City of Launceston Speed Limit Changes

New speed limit ahead


The City of Launceston recently conducted an extensive review of speed limits across our city to ensure they align with the goals outlined in the Launceston Transport Strategy. This strategy aims to create a city that is not only more liveable but also healthier and better connected.

During this review, our focus was on areas within the city where there is a considerable amount of interaction between vehicles and pedestrians. We also took into account crash records, which showed that there are a high number of incidents occurring in these areas. Through this process, we identified several roads that warranted a reduction in speed limits to better match their usage.
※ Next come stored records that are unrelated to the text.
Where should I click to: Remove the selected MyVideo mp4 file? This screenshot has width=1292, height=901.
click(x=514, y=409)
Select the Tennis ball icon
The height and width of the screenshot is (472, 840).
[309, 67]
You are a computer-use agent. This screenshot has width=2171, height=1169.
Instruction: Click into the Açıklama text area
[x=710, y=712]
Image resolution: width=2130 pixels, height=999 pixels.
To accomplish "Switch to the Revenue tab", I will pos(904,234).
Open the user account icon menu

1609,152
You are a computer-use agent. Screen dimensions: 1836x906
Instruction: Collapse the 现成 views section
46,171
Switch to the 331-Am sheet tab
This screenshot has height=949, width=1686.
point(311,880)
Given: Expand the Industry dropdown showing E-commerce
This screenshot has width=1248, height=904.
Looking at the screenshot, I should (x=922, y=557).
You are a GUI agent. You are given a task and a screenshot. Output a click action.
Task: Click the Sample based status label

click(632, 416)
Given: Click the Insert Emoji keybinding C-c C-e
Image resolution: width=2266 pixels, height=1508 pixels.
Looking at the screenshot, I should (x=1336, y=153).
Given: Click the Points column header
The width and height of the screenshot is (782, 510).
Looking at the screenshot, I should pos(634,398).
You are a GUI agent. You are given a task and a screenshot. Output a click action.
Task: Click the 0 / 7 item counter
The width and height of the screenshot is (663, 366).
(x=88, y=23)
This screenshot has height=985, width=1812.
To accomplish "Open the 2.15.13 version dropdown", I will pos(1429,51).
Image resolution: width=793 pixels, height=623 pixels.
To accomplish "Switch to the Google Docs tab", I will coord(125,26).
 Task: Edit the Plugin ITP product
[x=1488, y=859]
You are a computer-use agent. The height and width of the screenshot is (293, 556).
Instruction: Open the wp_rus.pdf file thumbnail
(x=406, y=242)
Feedback was received from the public during late April/early May 2023 on the proposed speed limit changes.  This feedback, along with proposed changes, was submitted to the Transport Commission in July 2023 for review and  consideration.

The Council received an official directive from the Transport Commission to implement the proposed speed limit changes on the following roads:

Reductions from 60km/h to 50km/h:

  • Bathurst Street
  • Wellington Street - between William and Howick Streets
  • High Street - between David and Arthur streets
  • Invermay Road between Forster Street and Vermont Road
  • Elphin Road, Penquite Road and Hoblers Bridge Road, near the Newstead Shopping Centre.

Reductions from 50km/h to 40km/h:

  • Launceston CBD area bordered by Cimitiere, York, Wellington and Tamar Streets
  • Mowbray Shopping Centre, Invermay Road between Vermont Road and Haig Street
  • Kings Meadows shopping centre, Hobart Road between Riseley Street and Opossum Road.

The Council anticipates that the initial phase of these changes will commence in late September 2023, gradually implementing the changes to ensure sufficient signage and effective communications are developed and implemented.


Rolling updates - The following speed limit reductions have now been introduced:

October 2, 2023: High Street

October 4, 2023: Kings Meadows shopping precinct

October 5, 2023: Newstead shopping precinct

October 10, 2023: Invermay Road

October 10, 2023: Mowbray shopping precinct

October 23 - CBD

October 23 - Wellington St

October 23 - Bathurst St




Interactive map: 

It is important to stress the importance of these speed limit reductions, particularly when it comes to safeguarding our vulnerable road users, such as pedestrians. The speed of vehicles is a crucial factor in creating a safer environment where interactions between different road users can occur with reduced risk. These changes represent a significant step forward towards safer roads for all of our community members.

For additional details regarding the process involved in reviewing speed limit changes, please visit the Department of State Growth's website - Speed Limit Changes - Transport Services





What are the considerations when lowering speed limits?

Council considers many different aspects when reviewing speed limits, including:

  • safety concerns
  • crash history
  • road conditions
  • road use
  •  how many people use the road
  • whether the road is used by vulnerable users such as cyclists and pedestrians
  • number of intersections and accesses

Council also speaks with the community and key stakeholders such as Tasmania Police, neighbouring councils and the RACT as to whether they support a speed limit change.

What will be the impact on travel times?

Journey times for some motorists will increase very marginally.

The City Of Launceston is putting people first. The safety of pedestrians, cyclists and other motorists comes above all else. Sometimes that could mean that our trips could take a handful of seconds longer.

Travelling at 40kmh, the increase in travel time over a distance of one kilometer compared with driving at 50kmh is about 18 seconds.

 Vehicle speed Travel time over 1km Difference
 50kmh 72 seconds  
 40kmh  90 seconds 18 seconds

Will these changes improve safety?

Yes. The aim of these speed limit reductions is to reduce the number of people being injured on our roads.

There are also a number of social and financial benefits. 

Statistics show that social benefits by saving $4.54 million per life saved and $0.5m per injury prevention. These figures represent the cost crashes have on society through the reduced quality of life for survivors, reduced economic productivity and medical and other resource costs.


 Risk of pedestrian death as a function of vehicle impact speed. 
Improving Pedestrian Safety, Curtain-Monash Accident Research Centre)

The probability of a fatality with a pedestrian or cyclist, for example, in a collision with a motor vehicle at 30kmh is about 10 per cent.

  • At 40kmh, that probability increases to about 40 per cent
  • At 50kmh, that increases to 80 per cent.

The benefits of lower limits equates to a 20 per cent reduction in speed equals a 44 per cent reduction in kinetic energy.

Do other cities have lower speed limits?

Yes, many cities right across Australia already have a 40kmh speed limit across their CBD. For example, Hobart already has a 40kmh speed limit along the waterfront and Battery Point area, as well as other popular dining areas. Hobart is also going through a process of lowering the speed limits in its CBD to improve pedestrian safety. 

In many other areas across the country, lower speed limits have been implemented to improve safety for all road users.